Six decades later, I can close my eyes and smell the molten plastic hardening into a gorilla.
That childhood field trip imprinted memory as deeply as “Como Park Zoo” imprinted the bottom of that souvenir.
A few years ago, I returned. I was on a quest to find that Mold-a-Rama machine. Thirty minutes in, I found it. In the gorilla exhibit. Detecting their pattern, I found three more. A seal, a lion and a bear.
The form-in-your-presence plastic souvenir now cost $2 rather than a quarter, but still. The machines had survived time, technology, obsolescence and decades of operation and maintenance. I traded $4 for the 60-year injection-mold aroma of a new gorilla & seal.
I love when I discover physical verification of childhood memories. The rest of the zoo was a bonus.

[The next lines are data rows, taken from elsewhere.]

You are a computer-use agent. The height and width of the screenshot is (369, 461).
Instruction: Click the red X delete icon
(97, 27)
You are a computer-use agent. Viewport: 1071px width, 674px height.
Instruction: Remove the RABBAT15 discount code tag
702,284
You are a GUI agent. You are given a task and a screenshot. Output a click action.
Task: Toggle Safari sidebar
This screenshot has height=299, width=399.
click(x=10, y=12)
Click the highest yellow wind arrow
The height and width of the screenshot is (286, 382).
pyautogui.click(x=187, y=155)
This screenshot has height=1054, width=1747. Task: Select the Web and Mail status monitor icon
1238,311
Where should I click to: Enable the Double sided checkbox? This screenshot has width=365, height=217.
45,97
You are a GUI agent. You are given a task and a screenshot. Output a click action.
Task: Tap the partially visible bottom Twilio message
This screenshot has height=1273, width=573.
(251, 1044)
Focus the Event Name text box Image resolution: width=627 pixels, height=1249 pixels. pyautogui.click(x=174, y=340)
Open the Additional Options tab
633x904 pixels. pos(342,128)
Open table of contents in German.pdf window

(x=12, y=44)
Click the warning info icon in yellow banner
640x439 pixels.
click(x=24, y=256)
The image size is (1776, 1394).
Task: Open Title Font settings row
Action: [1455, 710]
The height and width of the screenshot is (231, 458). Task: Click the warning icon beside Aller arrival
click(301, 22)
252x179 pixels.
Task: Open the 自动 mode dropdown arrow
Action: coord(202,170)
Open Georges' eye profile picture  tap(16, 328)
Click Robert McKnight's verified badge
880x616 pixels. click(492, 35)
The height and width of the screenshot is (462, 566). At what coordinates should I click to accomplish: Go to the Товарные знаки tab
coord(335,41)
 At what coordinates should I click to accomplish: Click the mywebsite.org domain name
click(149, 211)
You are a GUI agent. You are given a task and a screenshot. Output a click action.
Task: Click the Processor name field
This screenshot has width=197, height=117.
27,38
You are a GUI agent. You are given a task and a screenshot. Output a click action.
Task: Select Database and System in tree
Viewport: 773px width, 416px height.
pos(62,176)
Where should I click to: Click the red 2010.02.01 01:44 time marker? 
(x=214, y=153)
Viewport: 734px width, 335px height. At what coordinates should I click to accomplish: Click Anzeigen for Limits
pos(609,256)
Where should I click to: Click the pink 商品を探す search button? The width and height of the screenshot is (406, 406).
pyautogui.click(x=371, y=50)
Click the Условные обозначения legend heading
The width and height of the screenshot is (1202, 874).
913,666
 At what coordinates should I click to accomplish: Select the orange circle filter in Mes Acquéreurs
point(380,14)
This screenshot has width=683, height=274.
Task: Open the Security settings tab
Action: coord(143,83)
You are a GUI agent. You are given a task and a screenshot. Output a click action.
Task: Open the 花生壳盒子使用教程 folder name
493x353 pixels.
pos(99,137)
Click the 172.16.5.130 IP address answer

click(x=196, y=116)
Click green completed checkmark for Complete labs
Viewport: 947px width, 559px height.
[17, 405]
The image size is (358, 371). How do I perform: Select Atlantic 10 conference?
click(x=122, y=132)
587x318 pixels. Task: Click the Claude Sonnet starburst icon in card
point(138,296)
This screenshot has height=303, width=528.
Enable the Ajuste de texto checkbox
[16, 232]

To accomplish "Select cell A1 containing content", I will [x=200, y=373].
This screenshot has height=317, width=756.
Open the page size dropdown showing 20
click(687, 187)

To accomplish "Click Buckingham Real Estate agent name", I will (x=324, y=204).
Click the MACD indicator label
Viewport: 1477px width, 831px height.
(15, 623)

Time relentlessly erases physical objects and synaptic memory. So much is lost in the physical world and so much drifts and scrambles in the mental world.
When you experience the euphoria of standing with both at the same time – and they still match up perfectly – you’ve really found a sublime treasure.
Your memories contain similar treasure maps leading to physical locations. I recommend embarking on the quest to line them up.
The thrill of the chase is reward enough. But the thrill of stepping into the same space, finding the same physical artifacts, and discovering that they still match the memory, is priceless.